Character for character, give back every line below.
STORED DATA section start
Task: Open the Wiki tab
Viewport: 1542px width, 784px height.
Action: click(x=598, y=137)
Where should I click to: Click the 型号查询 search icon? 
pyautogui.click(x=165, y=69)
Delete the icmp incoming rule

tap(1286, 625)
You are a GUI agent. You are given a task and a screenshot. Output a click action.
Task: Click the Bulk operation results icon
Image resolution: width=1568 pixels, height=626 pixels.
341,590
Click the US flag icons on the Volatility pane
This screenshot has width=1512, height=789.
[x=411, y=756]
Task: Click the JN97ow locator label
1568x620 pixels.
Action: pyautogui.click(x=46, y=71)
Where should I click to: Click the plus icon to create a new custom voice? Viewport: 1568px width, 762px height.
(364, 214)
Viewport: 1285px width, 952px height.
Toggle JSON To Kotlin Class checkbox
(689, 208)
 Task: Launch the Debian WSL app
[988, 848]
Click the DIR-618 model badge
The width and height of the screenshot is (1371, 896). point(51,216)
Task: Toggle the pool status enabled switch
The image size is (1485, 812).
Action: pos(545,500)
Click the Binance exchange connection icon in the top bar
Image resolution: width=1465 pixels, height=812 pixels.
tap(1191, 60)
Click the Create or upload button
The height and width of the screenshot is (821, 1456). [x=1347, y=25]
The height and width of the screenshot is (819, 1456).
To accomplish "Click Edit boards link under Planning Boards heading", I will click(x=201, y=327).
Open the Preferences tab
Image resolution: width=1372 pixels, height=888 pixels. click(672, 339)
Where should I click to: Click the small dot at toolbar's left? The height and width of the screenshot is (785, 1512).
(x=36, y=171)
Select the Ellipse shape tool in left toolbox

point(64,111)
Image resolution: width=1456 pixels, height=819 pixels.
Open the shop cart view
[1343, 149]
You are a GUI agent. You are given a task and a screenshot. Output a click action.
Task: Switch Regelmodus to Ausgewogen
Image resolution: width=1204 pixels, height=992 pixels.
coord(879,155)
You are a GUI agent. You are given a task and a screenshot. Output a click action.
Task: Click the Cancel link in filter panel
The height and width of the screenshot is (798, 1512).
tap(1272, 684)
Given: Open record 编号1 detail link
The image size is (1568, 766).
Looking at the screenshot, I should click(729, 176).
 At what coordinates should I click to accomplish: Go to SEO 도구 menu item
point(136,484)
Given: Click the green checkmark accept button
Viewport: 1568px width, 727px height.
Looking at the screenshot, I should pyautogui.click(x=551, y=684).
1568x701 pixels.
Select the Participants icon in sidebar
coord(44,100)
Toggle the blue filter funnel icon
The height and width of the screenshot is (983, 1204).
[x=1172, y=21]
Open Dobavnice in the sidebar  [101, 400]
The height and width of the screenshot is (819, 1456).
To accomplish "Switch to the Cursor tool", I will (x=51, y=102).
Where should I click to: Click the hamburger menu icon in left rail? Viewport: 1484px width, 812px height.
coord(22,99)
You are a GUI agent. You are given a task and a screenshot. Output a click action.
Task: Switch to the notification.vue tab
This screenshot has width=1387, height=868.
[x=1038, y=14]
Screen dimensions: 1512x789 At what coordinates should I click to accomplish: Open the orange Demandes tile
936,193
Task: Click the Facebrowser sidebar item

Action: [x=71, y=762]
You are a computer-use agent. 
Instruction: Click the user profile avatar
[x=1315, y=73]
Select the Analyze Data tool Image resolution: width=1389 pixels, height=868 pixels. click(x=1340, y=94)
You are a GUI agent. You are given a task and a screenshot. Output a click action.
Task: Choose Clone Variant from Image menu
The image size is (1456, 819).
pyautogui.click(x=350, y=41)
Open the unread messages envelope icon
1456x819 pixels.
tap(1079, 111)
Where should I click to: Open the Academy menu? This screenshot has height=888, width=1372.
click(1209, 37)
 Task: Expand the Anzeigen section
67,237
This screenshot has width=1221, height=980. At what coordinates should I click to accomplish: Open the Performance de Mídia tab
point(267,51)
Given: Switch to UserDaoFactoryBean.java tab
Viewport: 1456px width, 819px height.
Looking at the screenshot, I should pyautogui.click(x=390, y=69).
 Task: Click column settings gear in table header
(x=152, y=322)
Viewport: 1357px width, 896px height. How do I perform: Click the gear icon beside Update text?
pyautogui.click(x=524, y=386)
STORED DATA section end
**RESULT**
Task: Open the Wiki tab
Viewport: 1542px width, 784px height.
Action: click(x=598, y=137)
Where should I click to: Click the 型号查询 search icon? 
pyautogui.click(x=165, y=69)
Delete the icmp incoming rule

tap(1286, 625)
You are a GUI agent. You are given a task and a screenshot. Output a click action.
Task: Click the Bulk operation results icon
Image resolution: width=1568 pixels, height=626 pixels.
341,590
Click the US flag icons on the Volatility pane
This screenshot has width=1512, height=789.
[x=411, y=756]
Task: Click the JN97ow locator label
1568x620 pixels.
Action: pyautogui.click(x=46, y=71)
Where should I click to: Click the plus icon to create a new custom voice? Viewport: 1568px width, 762px height.
(364, 214)
Viewport: 1285px width, 952px height.
Toggle JSON To Kotlin Class checkbox
(689, 208)
 Task: Launch the Debian WSL app
[988, 848]
Click the DIR-618 model badge
The width and height of the screenshot is (1371, 896). point(51,216)
Task: Toggle the pool status enabled switch
The image size is (1485, 812).
Action: pos(545,500)
Click the Binance exchange connection icon in the top bar
Image resolution: width=1465 pixels, height=812 pixels.
tap(1191, 60)
Click the Create or upload button
The height and width of the screenshot is (821, 1456). [x=1347, y=25]
The height and width of the screenshot is (819, 1456).
To accomplish "Click Edit boards link under Planning Boards heading", I will click(x=201, y=327).
Open the Preferences tab
Image resolution: width=1372 pixels, height=888 pixels. click(672, 339)
Where should I click to: Click the small dot at toolbar's left? The height and width of the screenshot is (785, 1512).
(x=36, y=171)
Select the Ellipse shape tool in left toolbox

point(64,111)
Image resolution: width=1456 pixels, height=819 pixels.
Open the shop cart view
[1343, 149]
You are a GUI agent. You are given a task and a screenshot. Output a click action.
Task: Switch Regelmodus to Ausgewogen
Image resolution: width=1204 pixels, height=992 pixels.
coord(879,155)
You are a GUI agent. You are given a task and a screenshot. Output a click action.
Task: Click the Cancel link in filter panel
The height and width of the screenshot is (798, 1512).
tap(1272, 684)
Given: Open record 编号1 detail link
The image size is (1568, 766).
Looking at the screenshot, I should click(729, 176).
 At what coordinates should I click to accomplish: Go to SEO 도구 menu item
point(136,484)
Given: Click the green checkmark accept button
Viewport: 1568px width, 727px height.
Looking at the screenshot, I should pyautogui.click(x=551, y=684).
1568x701 pixels.
Select the Participants icon in sidebar
coord(44,100)
Toggle the blue filter funnel icon
The height and width of the screenshot is (983, 1204).
[x=1172, y=21]
Open Dobavnice in the sidebar  [101, 400]
The height and width of the screenshot is (819, 1456).
To accomplish "Switch to the Cursor tool", I will (x=51, y=102).
Where should I click to: Click the hamburger menu icon in left rail? Viewport: 1484px width, 812px height.
coord(22,99)
You are a GUI agent. You are given a task and a screenshot. Output a click action.
Task: Switch to the notification.vue tab
This screenshot has width=1387, height=868.
[x=1038, y=14]
Screen dimensions: 1512x789 At what coordinates should I click to accomplish: Open the orange Demandes tile
936,193
Task: Click the Facebrowser sidebar item

Action: [x=71, y=762]
You are a computer-use agent. 
Instruction: Click the user profile avatar
[x=1315, y=73]
Select the Analyze Data tool Image resolution: width=1389 pixels, height=868 pixels. click(x=1340, y=94)
You are a GUI agent. You are given a task and a screenshot. Output a click action.
Task: Choose Clone Variant from Image menu
The image size is (1456, 819).
pyautogui.click(x=350, y=41)
Open the unread messages envelope icon
1456x819 pixels.
tap(1079, 111)
Where should I click to: Open the Academy menu? This screenshot has height=888, width=1372.
click(1209, 37)
 Task: Expand the Anzeigen section
67,237
This screenshot has width=1221, height=980. At what coordinates should I click to accomplish: Open the Performance de Mídia tab
point(267,51)
Given: Switch to UserDaoFactoryBean.java tab
Viewport: 1456px width, 819px height.
Looking at the screenshot, I should pyautogui.click(x=390, y=69).
 Task: Click column settings gear in table header
(x=152, y=322)
Viewport: 1357px width, 896px height. How do I perform: Click the gear icon beside Update text?
pyautogui.click(x=524, y=386)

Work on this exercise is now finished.